With the onset of World War II, the unit was called into federal service 25 November 1940 and trained with the 36th Division at Brownwood Airfield Texas[3] until Pearl Harbor was bombed, it was sent to the Mexican border, Fort Clark Springs Texas. The border patrol was short, and on 14 February 1942, the squadron left Texas for Daniel Field in Augusta, Georgia, and became part of the 68th Observation Group. Pilots trained on Douglas O-43A, Vultee/Stinson O-49/L-1 Vigilant and Douglas A-20B Havoc aircraft in preparation for deployment to the European Theater of Operations (ETO).[citation needed]

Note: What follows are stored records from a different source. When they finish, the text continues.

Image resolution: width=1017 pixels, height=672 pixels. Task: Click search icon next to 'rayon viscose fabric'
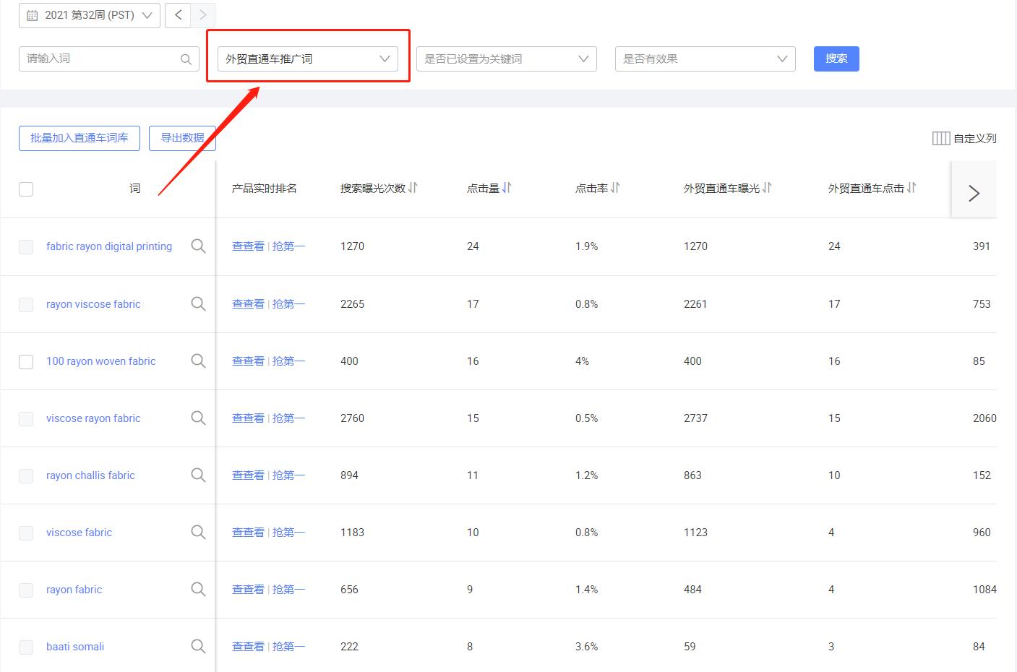click(x=198, y=304)
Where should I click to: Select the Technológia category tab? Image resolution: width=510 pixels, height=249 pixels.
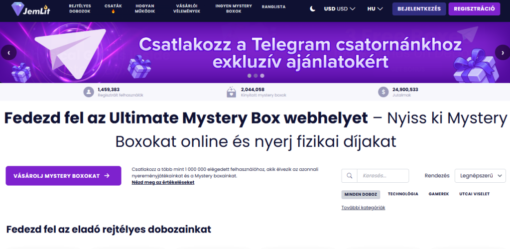point(403,194)
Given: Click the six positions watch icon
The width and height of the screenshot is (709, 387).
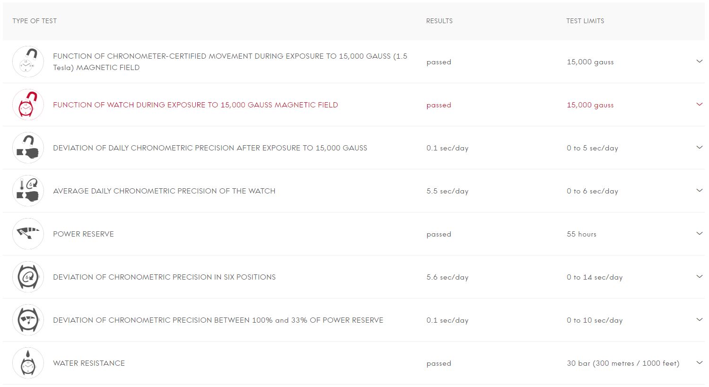Looking at the screenshot, I should coord(28,277).
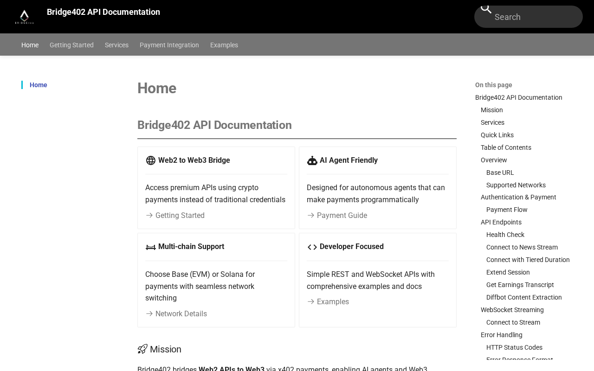Image resolution: width=594 pixels, height=371 pixels.
Task: Type in the Search input field
Action: (x=534, y=17)
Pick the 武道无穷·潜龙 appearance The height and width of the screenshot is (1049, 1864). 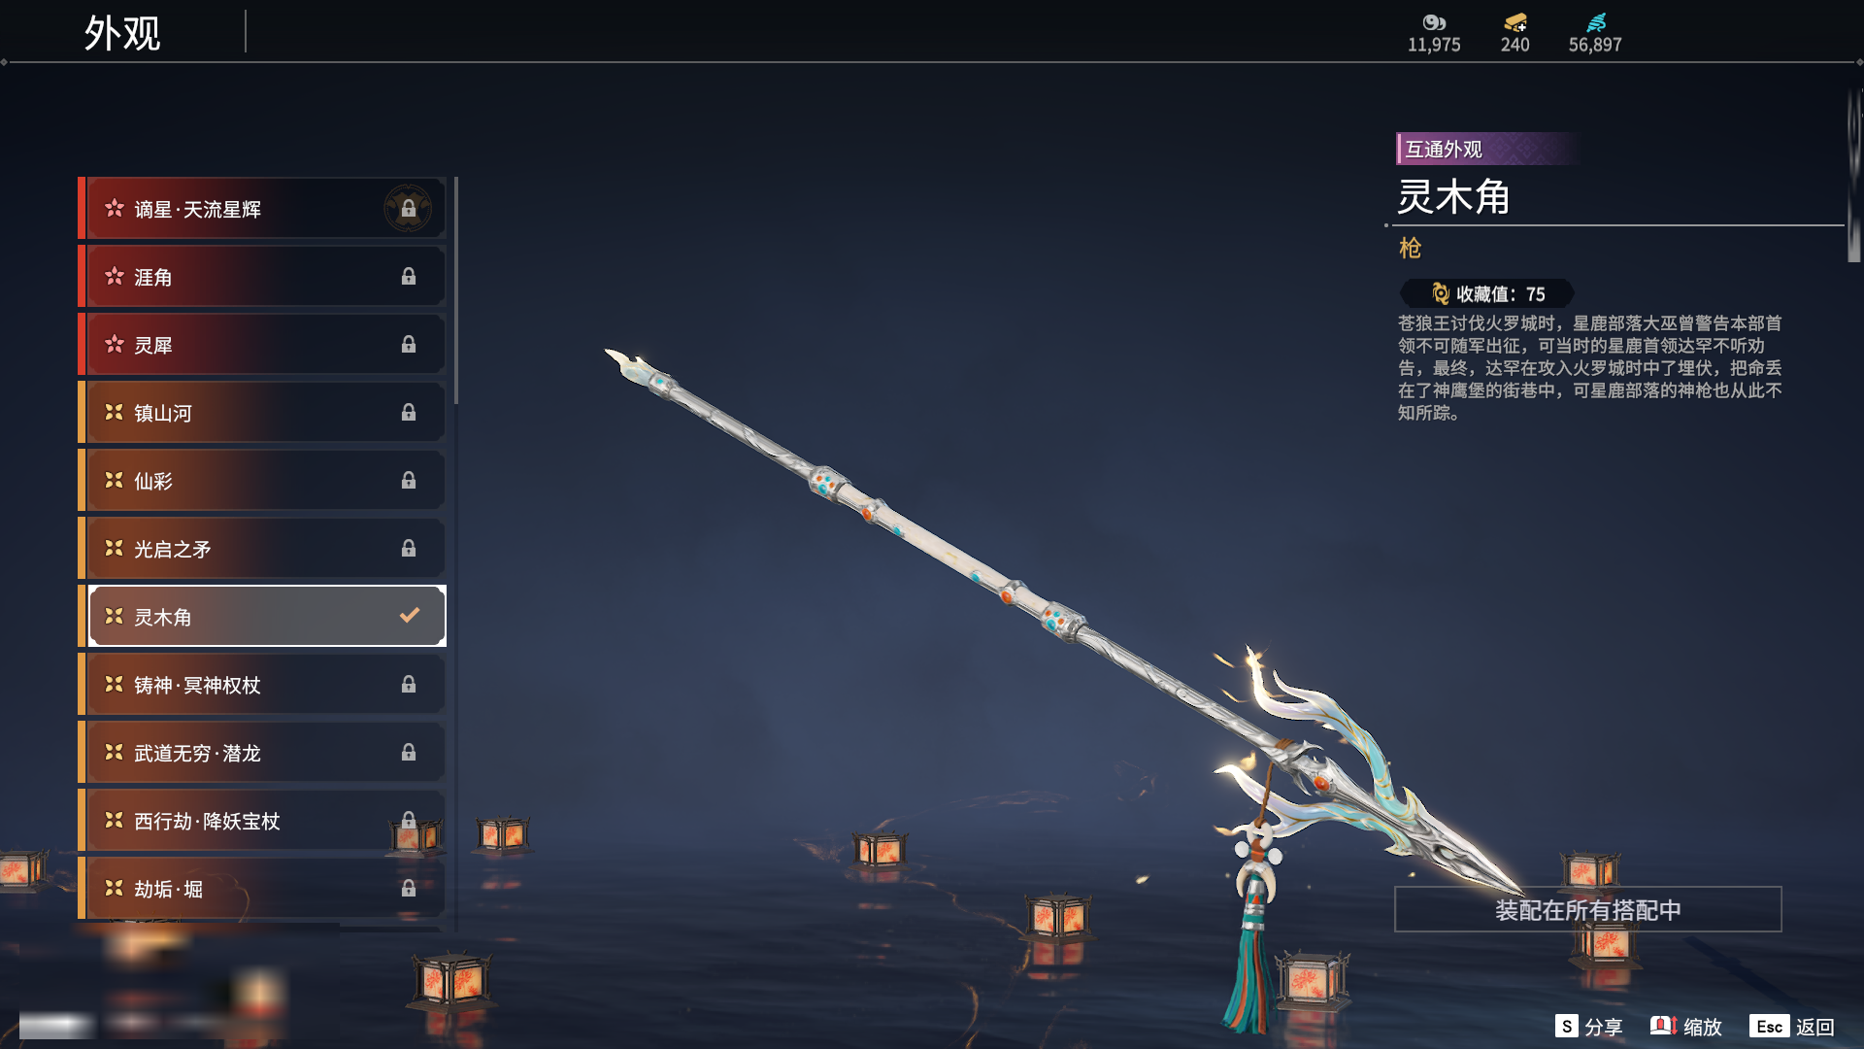coord(262,753)
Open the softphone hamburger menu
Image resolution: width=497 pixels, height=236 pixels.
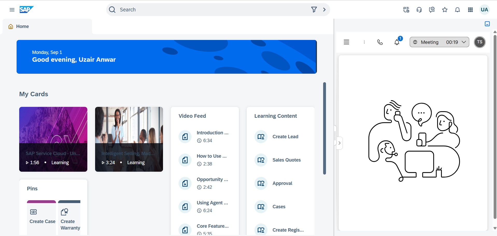coord(346,42)
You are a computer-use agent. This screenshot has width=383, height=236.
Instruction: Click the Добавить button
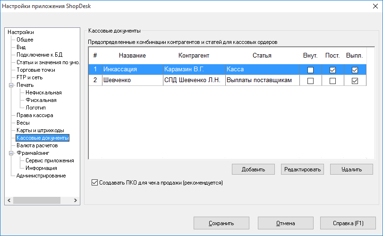pos(253,169)
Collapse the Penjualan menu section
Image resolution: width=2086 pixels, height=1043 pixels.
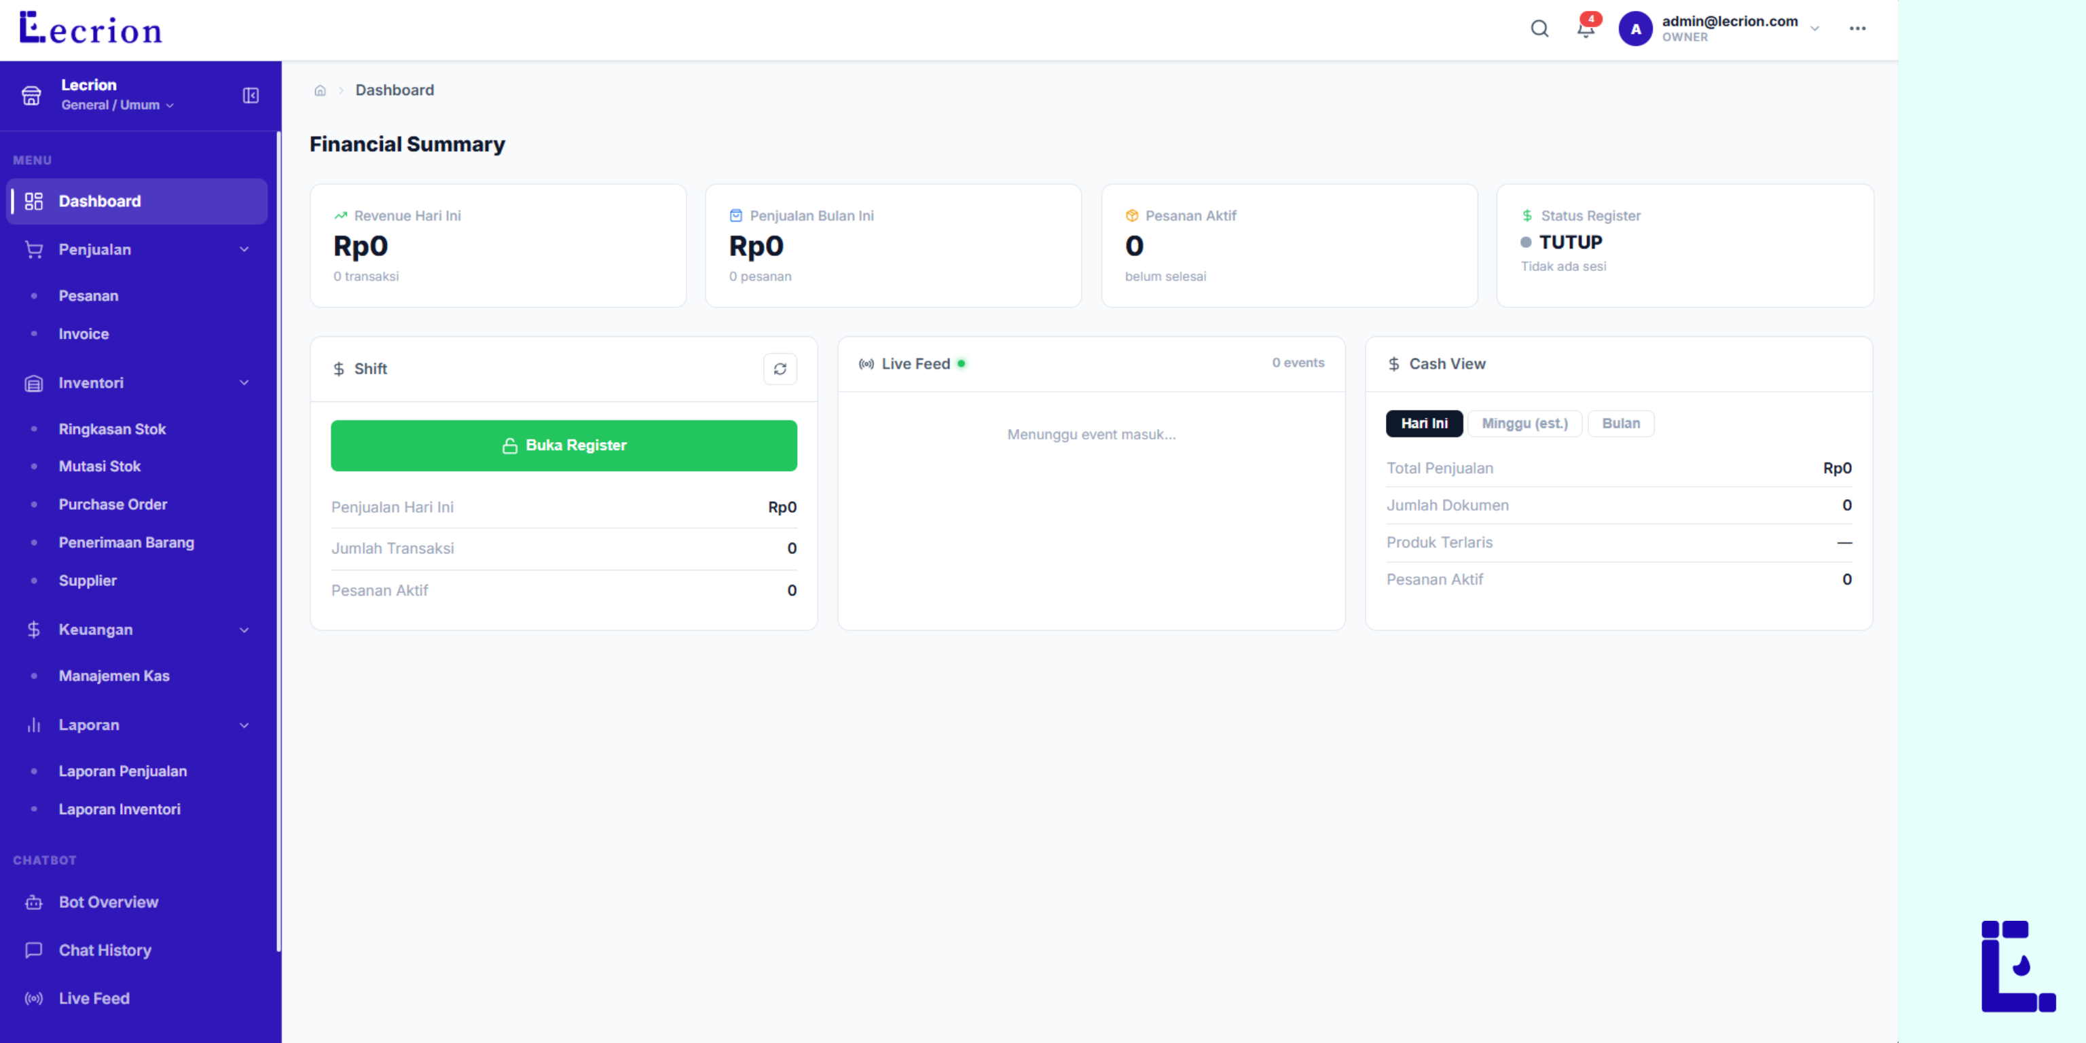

In 1942 the ground echelon and some pilots made their way to Scotland then England in preparation for landing on the Algerian beaches as part of Operation Torch, their shiny new P-39 Airacobras had to be assembled and tested before flying from England to Algeria. Some of the pilots of the 68th Group flew their A-20s directly across the Atlantic on the "Southern Route" and immediately began flying over the Mediterranean in anti-submarine patrols, sinking at least one submarine. As the invasion force moved inland, the three squadrons of the group divided up the A-20s and P-39s by squadron and the 111th took on the Fighter Reconnaissance role in the P-39.[citation needed]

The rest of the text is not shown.